§ **INSTRUCTIONS FOR THE TASK**
Please repeat the items below word for word, from the line containing "Open Duration &" through the last line of the items.

* START *

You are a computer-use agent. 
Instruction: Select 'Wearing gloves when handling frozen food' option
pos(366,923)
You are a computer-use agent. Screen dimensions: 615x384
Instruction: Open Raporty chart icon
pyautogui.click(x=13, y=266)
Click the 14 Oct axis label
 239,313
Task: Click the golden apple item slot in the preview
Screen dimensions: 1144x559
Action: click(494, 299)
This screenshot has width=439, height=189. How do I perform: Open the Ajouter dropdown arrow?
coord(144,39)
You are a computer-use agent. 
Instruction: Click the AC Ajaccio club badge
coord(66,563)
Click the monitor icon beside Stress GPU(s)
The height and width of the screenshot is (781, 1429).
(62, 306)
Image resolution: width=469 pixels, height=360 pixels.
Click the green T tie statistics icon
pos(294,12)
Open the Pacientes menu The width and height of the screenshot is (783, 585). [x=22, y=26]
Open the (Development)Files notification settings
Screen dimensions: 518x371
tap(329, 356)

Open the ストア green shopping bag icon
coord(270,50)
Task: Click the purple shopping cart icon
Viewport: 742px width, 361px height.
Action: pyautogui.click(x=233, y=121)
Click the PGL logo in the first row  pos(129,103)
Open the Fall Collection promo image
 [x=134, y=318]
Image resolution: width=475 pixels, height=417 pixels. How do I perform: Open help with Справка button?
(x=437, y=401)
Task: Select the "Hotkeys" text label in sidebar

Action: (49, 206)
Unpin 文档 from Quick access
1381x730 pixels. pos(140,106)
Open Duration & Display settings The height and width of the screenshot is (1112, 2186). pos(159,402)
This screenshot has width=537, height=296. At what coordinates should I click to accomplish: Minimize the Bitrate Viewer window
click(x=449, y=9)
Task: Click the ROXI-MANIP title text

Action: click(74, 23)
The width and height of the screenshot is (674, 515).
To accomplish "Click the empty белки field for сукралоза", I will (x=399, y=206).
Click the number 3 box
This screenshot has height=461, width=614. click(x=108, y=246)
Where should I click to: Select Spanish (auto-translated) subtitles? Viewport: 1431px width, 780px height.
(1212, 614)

* END *

§ **FINISHED ANSWER**
Open Duration & Display settings The height and width of the screenshot is (1112, 2186). pos(159,402)
This screenshot has width=537, height=296. At what coordinates should I click to accomplish: Minimize the Bitrate Viewer window
click(x=449, y=9)
Task: Click the ROXI-MANIP title text

Action: click(74, 23)
The width and height of the screenshot is (674, 515).
To accomplish "Click the empty белки field for сукралоза", I will (x=399, y=206).
Click the number 3 box
This screenshot has height=461, width=614. click(x=108, y=246)
Where should I click to: Select Spanish (auto-translated) subtitles? Viewport: 1431px width, 780px height.
(1212, 614)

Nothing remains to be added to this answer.